Sims was the cousin of another Texas blues musician, Lightnin’ Hopkins, and he worked with several other prominent blues musicians, including Texas Alexander, T-Bone Walker, King Curtis and Albert Collins. Sims is regarded as one of the important figures in post-war Texas country blues.
Frankie Lee Sims was born on April 30, 1917 in New Orleans, Louisiana, to Henry Sims and Virginia Summuel. He claimed he was born on February 29, 1906, but 1906 was not a leap year and April 30, 1917 is generally accepted as his birth date. He was the nephew of Texas blues singer Texas Alexander, and the cousin of Texan guitarist Lightnin’ Hopkins. Both Sims’s parents were “accomplished guitarists”. His family moved to Marshall, Texas in the late 1920s, and at the age of 12 he learnt to play guitar from Texas blues musician Little Hat Jones and ran away from home to work as a musician. In the late 1930s Sims had a duel career of a teacher in Palestine, Texas on weekdays and a guitarist at local dances and parties on weekends. When the US entered the Second World War at the end of 1941, Sims enlisted, becoming a Marine for three years.
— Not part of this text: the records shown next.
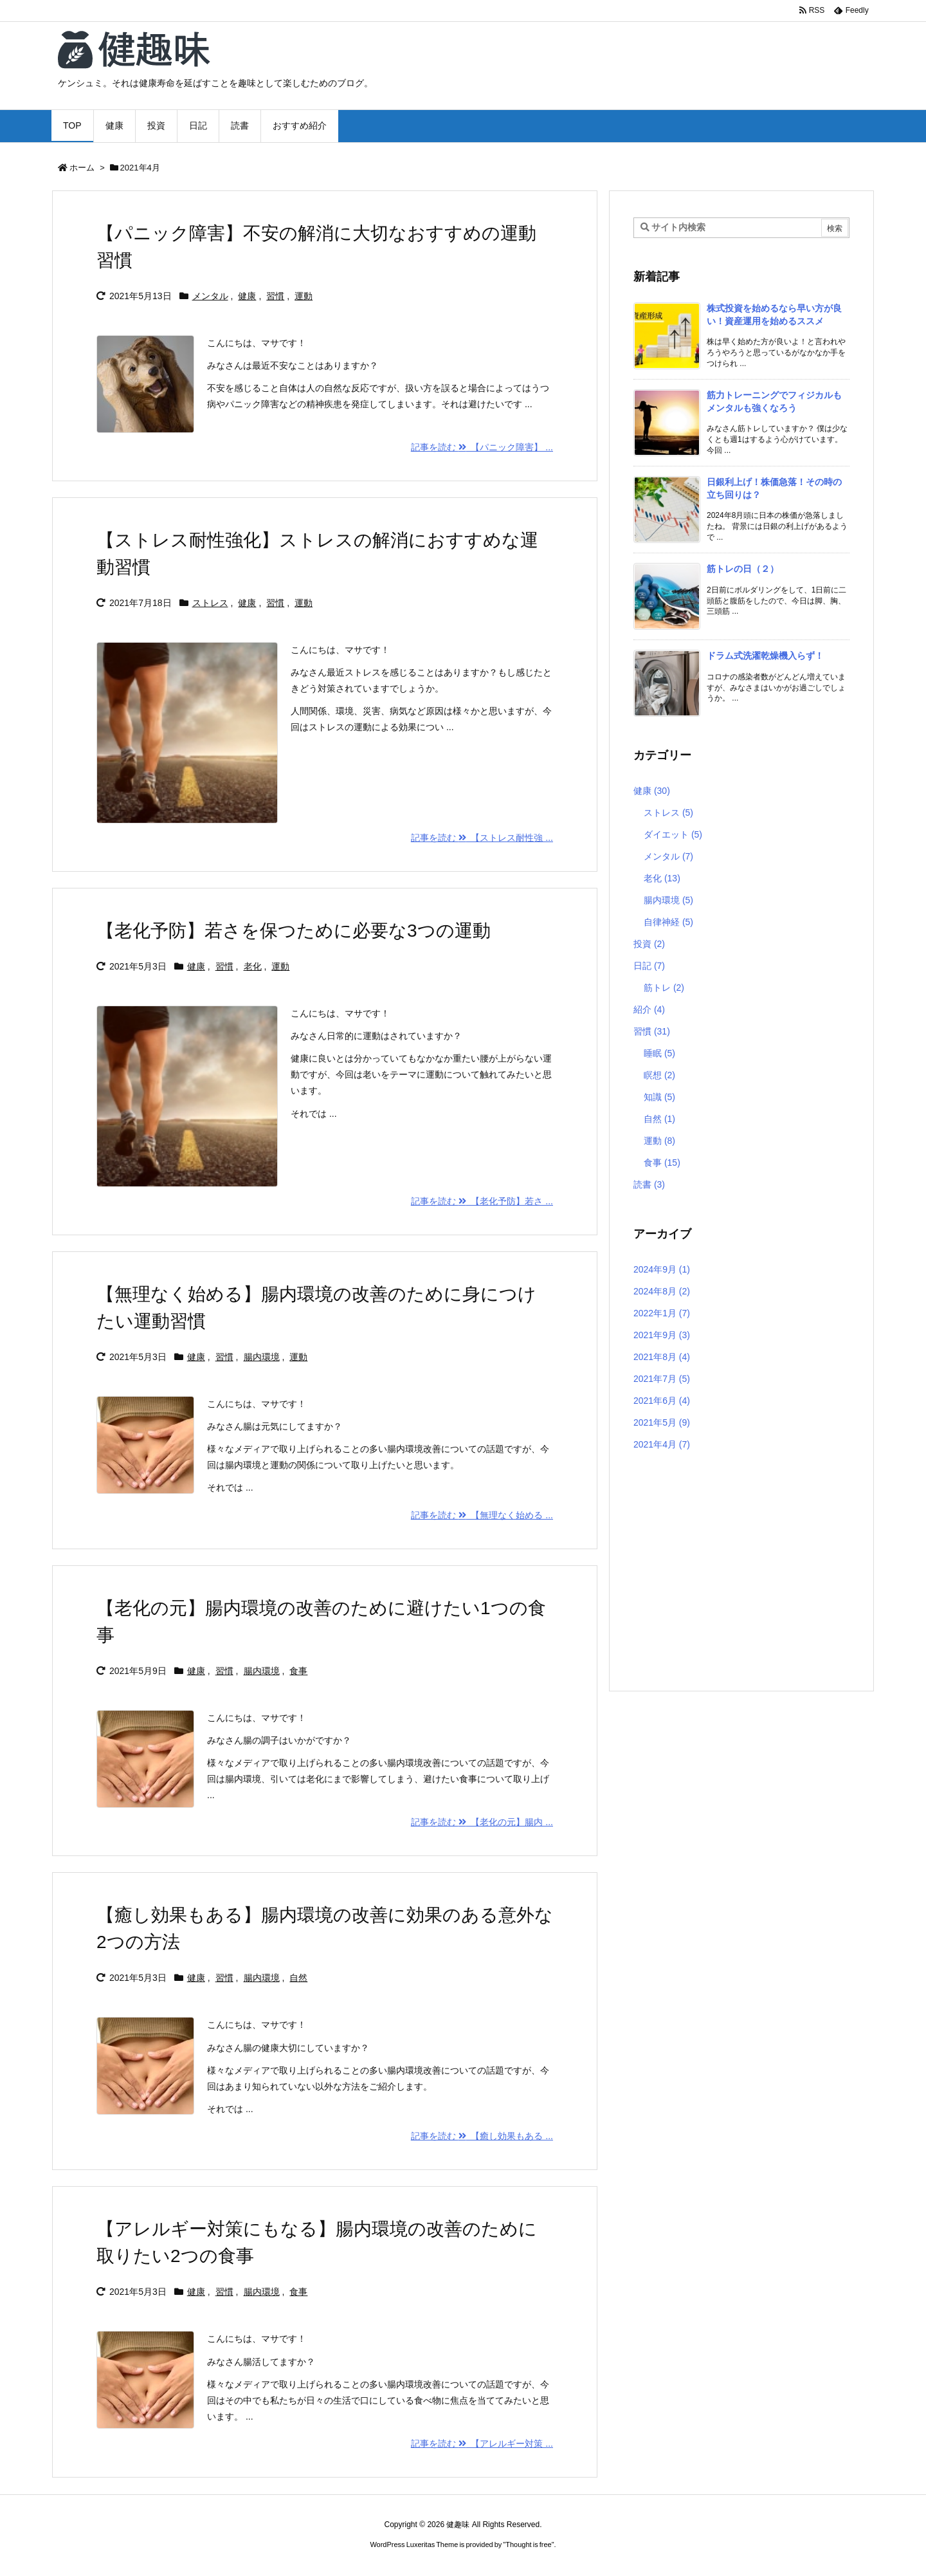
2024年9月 (661, 1269)
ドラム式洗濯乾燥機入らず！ (765, 655)
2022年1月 (661, 1313)
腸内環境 (262, 1357)
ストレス (210, 603)
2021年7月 (661, 1379)
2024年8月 (661, 1291)
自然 (298, 1978)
After the war Sims made Dallas his home where he pursued a full-time career in music.
In Dallas Sims encountered, and performed with, Texas blues guitarists T-Bone Walker and Smokey Hogg in local clubs. In 1948 Sims recorded two singles for Blue Bonnet Records, but his first success came in 1953 when he recorded his song, “Lucy Mae Blues” for Art Rupe’s Specialty Records, which went on to become a regional hit. The Encyclopedia of the Blues called “Lucy Mae Blues” a “masterpiece of rhythm and good humor”. Sims continued recording songs for Specialty through the mid-1950s, many of them not released at the time. In 1957 he moved to Johnny Vincent’s Ace Records and recorded several songs, including “Walking with Frankie” and “She Likes to Boogie Real Low”, which Allmusic called “mighty rockers”. Sims also recorded with other blues musicians, including his cousin Hopkins, and appears on several of their records. In the early 1960s Hopkins “cashed in” on the folk-blues revival, but Sims faded into obscurity.
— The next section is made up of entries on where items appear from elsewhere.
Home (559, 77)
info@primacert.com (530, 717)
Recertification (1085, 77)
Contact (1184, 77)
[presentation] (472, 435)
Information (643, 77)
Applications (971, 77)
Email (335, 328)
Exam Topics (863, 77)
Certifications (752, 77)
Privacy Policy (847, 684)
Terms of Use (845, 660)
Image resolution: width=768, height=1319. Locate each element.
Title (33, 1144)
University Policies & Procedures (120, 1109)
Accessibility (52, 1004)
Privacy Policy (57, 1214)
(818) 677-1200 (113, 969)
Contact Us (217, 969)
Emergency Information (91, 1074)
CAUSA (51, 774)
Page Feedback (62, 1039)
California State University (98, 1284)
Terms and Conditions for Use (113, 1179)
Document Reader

In 1969 blues historian Chris Strachwitz tracked Sims down to record him on his Arhoolie label, but Sims died soon after on May 10, 1970 in Dallas at the age of 53. The cause of death was pneumonia brought on by his poor health. At the time of his death he was reported to have had a drinking problem and was under investigation regarding a “shooting incident”. Soon after his death, Specialty Records released a compilation album of Sim’s recordings with the label, Lucy Mae Blues. In 1985 Krazy Kat released Walkin’ With Frankie, an album of unreleased songs he had recorded for the label in 1960.
Along with Lightnin’ Hopkins and Lil’ Son Jackson, Sims is regarded as “one of the great names in post-war Texas country blues”. According to the Encyclopedia of the Blues, his was a “considerable” influence on other musicians in Dallas. T-Bone Walker acknowledged Sims’s effect on his style of playing, and Hopkins got some of his ideas from him. Sims also guided several musicians at the start of their careers, including King Curtis and Albert Collins.
Sims’s style of guitar playing was to produce rhythmical patterns over and over, but with a slight change in each repetition, giving his music an “irresistible dance beat”. He produced a “twangy, ringing” sound on his electric guitar that was “irresistible on fast numbers and stung hard on the downbeat stuff”.